Ratgeber Langzeitarchivierung

Auf immer und ewig archiviert

09.04.2014
Von 
Bernd Reder ist freier Journalist und Autor mit den Schwerpunkten Technologien, Netzwerke und IT in München.

Langzeitarchivierung: Organisation der Daten und Dateiformate berücksichtigen

Eine Voraussetzung für eine effiziente Langzeitarchivierung ist ein funktionierendes Datenmanagement. Dies ist in vielen Unternehmen nur in unzureichendem Maße vorhanden, weil einzelne Abteilungen unterschiedliche Datentypen verwenden: Forschungsergebnisse oder Marktinformationen liegen als Rohdaten vor, die in "Working Data" (Arbeitsdaten) umgesetzt werden, etwa Berichte. Diese Datentypen werden wiederum in unterschiedlichen Systemen gespeichert: Rohdaten beispielsweise in einer Projektdatenbank in der Forschungs- und Entwicklungsabteilung, Dokumente in einem EDRMS (Electronic Document and Records Management System). Für die Archivierung müssen alle diese Daten zusammengeführt, konsolidiert, in Standardformate wie PDF/A, TIFF oder XML überführt und archiviert werden.

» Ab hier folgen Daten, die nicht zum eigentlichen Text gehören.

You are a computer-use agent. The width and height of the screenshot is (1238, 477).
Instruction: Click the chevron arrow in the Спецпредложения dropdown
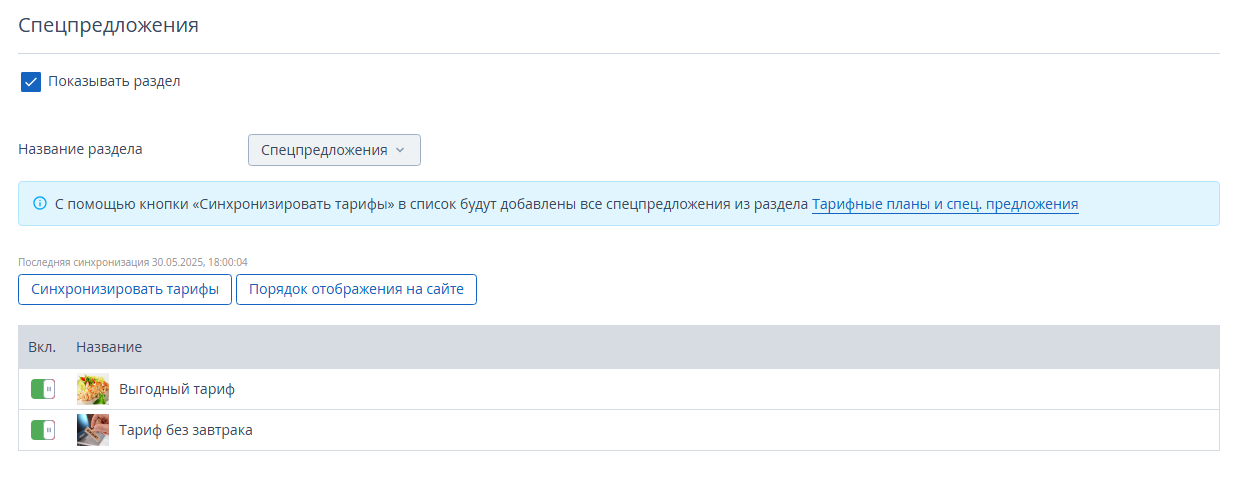click(x=400, y=150)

Eine der größten Herausforderung besteht im Umgang mit unterschiedlichen Dateiformaten. Es ist wenig hilfreich, wenn ein Dokument beispielsweise in einem proprietären Format vorliegt, das Jahrzehnte später nicht mehr lesbar ist. Gleiches gilt für komprimierte Files (ZIP, RAR), Datenbankformate und spezielle E-Mail-Dateiformate wie PST von Outlook. Das BSI empfiehlt daher als Standardformate für die Langzeitarchivierung von Dokumenten und Bildern die Formate PDF/A, SGML, XML, JPEG und TIFF, gegebenenfalls ASCII.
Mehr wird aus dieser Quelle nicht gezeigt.